Bank of America (BAC) is one of the biggest financial institutions worldwide, serving millions of individual consumers, businesses, and governments.
The company offers a wide range of financial services, including banking, investing, asset management, and risk management services.
Bank of America is currently the second-largest U.S. diversified bank in terms of market cap. Valued at $349 billion, it comes after only JPMorgan Chase & Co. (JPM). Banks are benefiting greatly from the ongoing excess supply of cash.
The monetary policy, and stimulus check frenzy, act as a great growth catalyst that keeps boosting its financials. Bank of America’s latest results clearly reflect this. I am bullish on the stock. (See BAC stock charts on TipRanks)
Cheap Interest Rates, Strong Profitability
The dead-cheap (and continuously declining) interest rate climate has caused investors in the banking industry to worry for years now.
Generally, a decline in interest rates leads to compressed lending margins for banks. Low rates tend to flatten the yield curve, which usually unfavorably impacts net interest incomes, echoing the fact that banks aim to borrow short-term, and lend long-term.
Bank of America and its peers have felt the agony of lower rates, and the company’s most recent quarter again reflected this. In Q2 2021, Bank of America’s net interest income declined 6% to 10.2 billion.
Still, the company managed to deliver a net income of $9.2 billion, the highest quarterly bottom line in its history.
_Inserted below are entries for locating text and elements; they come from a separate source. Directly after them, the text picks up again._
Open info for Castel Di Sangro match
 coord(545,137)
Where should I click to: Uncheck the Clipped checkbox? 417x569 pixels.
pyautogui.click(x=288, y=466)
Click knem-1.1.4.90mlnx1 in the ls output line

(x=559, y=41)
This was driven by robust growth in consumer deposits, which grew 21% to $979 billion, lower credit costs, a $3.7-billion improvement in provision for credit losses, and record consumer inflows in investment products.
Massive Buybacks to Boost EPS
Since suspending buybacks during the Great Financial Crisis, Bank of America has been gradually boosting repurchases, rewarding its shareholders richly.
In 2019, the company’s repurchases hit a record of around $28 billion. While management paused buybacks in the early stages of the pandemic to be prudent, it has started reaccelerating them. In Q2, buybacks amounted to $4.21 billion.
Considering the bank’s record profitability, buybacks could reasonably return to the $7-billion range per quarter. Assuming a reasonable return to $28 billion per year, the company would be buying back around 8.3% of its shares outstanding each year at its current market cap.
Hence, not only should EPS considerably benefit from buybacks, but along with the stock’s dividend yield, which currently hovers at around 1.9%, shareholders should enjoy a capital return yield north of 10%.
Bank of America is currently trading at 14 times its next 12-month net income, which should be a rather reasonable multiple.
Besides the excess supply of cash during these times, which should continue benefiting the company through more deposits and investor inflows, its aggressive buybacks should act as a strong EPS catalyst, as mentioned above.
Strong dividend increases ahead should also incentivize investors to keep buying the stock at its current levels, which should prevent a valuation compression. The company’s latest DPS hike was by an impressive 17%, after it successfully passed its stress tests.
Wall Street’s Take
Turning to Wall Street, Bank of America has a Moderate Buy consensus rating on the stock, based on six Buys, four Holds, and one Sell assigned in the past three months. At $42.32, the average BAC price target implies 7% upside potential.
Disclosure: At the time of publication, Nikolaos Sismanis did not have a position in any of the securities mentioned in this article.